This organ does not have a record of agreeing with or supporting the decisions of Edward the Unfortunate. The British Gazette however thinks that Ed and Justine did absolutely the right thing by taking a break. As for the actual destination of their choice, well each to their own!
Whilst the media and the pundits are engaging with those contenders in the race to replace him, Ed’s future is not been discussed. Except here.
Let us not forget, this is the man who was responsible to enacting the Climate Change Act. It is entirely possible Ed might find himself offered some form of position with an organisation or company connected with the whole “climate change” issue. Ed might be actively looking for this. Or there again, he might not be.
It would however be prudent for UKIP to collectively bear in mind that Ed might decide to follow a similar path to his brother and that would mean he would leave the Commons forcing a by-election.
UKIP and you, Dear Reader can be fairly confident of one thing: there are two Labour Party members both hoping that this is precisely what Ed will decide to do. They are of course leadership contender Yvette Cooper and her husband Ed Balls.
Of these Ed Balls – who we think may well be in the running for to take over the soubriquet “Unfortunate” – will be particularly desirous of returning to the Commons. If only to free himself from his enforced role of house husband!

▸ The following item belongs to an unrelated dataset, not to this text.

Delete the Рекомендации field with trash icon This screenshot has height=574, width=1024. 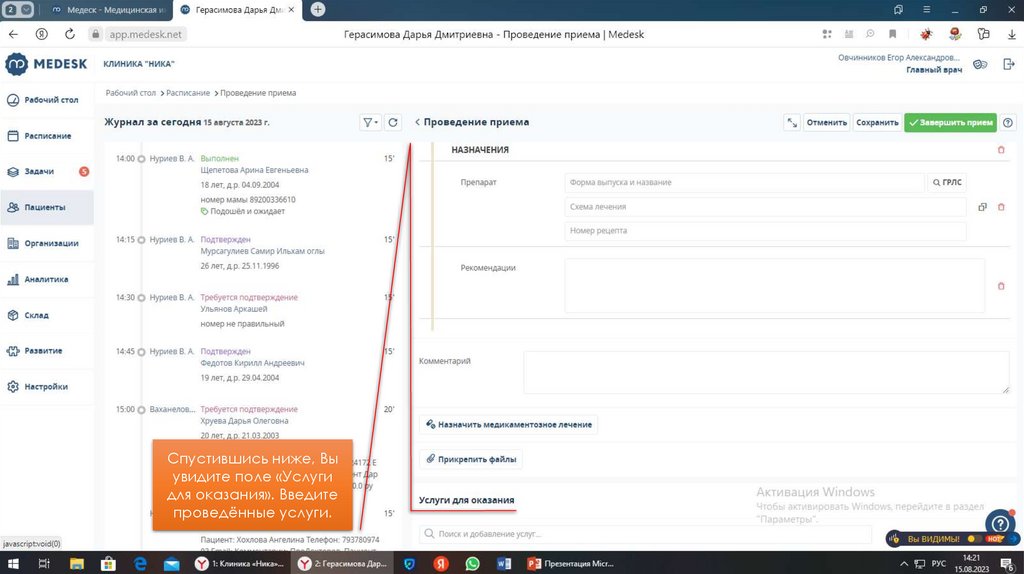pos(1001,286)
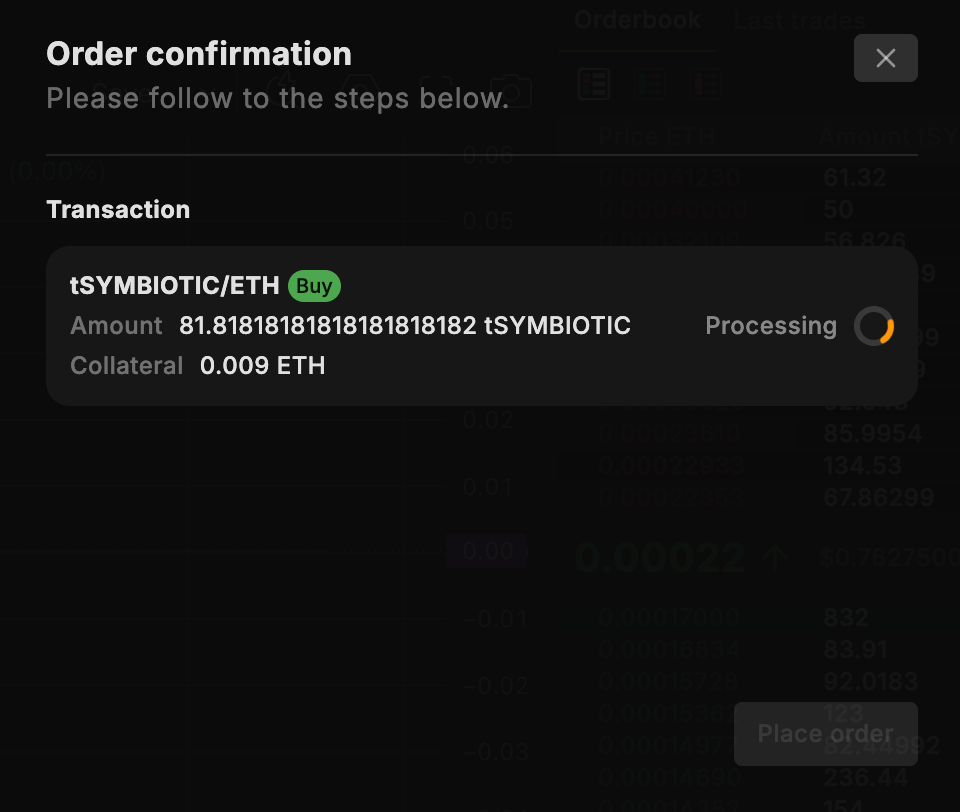Click the 0.00022 last price
Viewport: 960px width, 812px height.
pos(659,557)
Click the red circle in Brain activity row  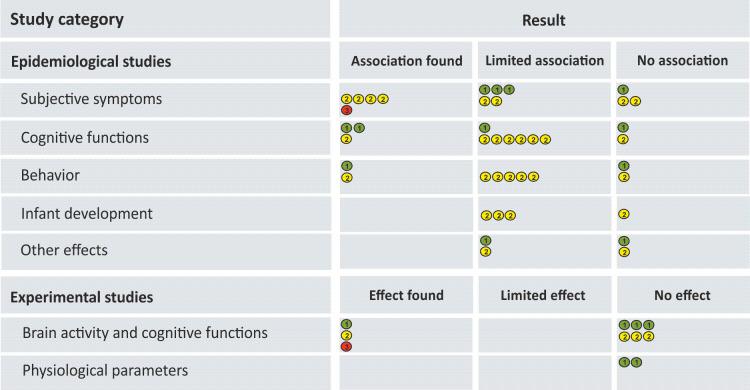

Mr Ball’s defeat at the hands of Miss Andrea Jenkyns has not only caused him to loose his position of MP for Morley and Outwood but also his position of Shadow Chancellor of the Exchequer.
Mr and Mrs Balls will doubtless consider Doncaster North a most excellent replacement for Morley and Outwood. The seat has three advantages:
1. It appears to be a safe Labour seat.
2. It has a very good rail connection to London.
3. It is still reasonably close to the marital home in Castleford as Ed lived in his wife’s constituency of Normanton, Pontefract and Castleford
The results of the General Election 2015 in Doncaster North were:
Labour: Ed Miliband – 20,708 (52.4%)
UKIP: Kim Parkinson – 8,928 (22.6%)
Conservative: Mark Peter Fletcher – 7,235 (18.4%)
Liberal Democrat: Penny Baker – 1,005 (2.5%) Lost Deposit
Green Pete Kennedy: – 757 (1.9%) Lost Deposit
English Democrats: David Stewart Allen – 448 (1.1%) Lost Deposit
TUSC: Mary Jackson – 258 (0.7%) Lost Deposit
Monster Raving Loony: Nick the Flying Brick – 162 (0.4%) Lost Deposit
Majority: 11,780 (29.8%)
Turnout: 39,501 (55.7%)
UKIP had a excellent candidate in the person of Mr Kim Parkinson.
Were there to be a by election in Doncaster North, the British Gazette would suggest that Mr Parkinson, Mr Farage and UKIP consider the option of Nigel Farage contesting such a by election were it to be called.
Whilst Kim Parkinson came an excellent second place Mr Miliband won comfortably with 52% of the vote. However the following should be noted:
1. Voters DO regard by elections differently to General Elections and many vote differently as a consequence.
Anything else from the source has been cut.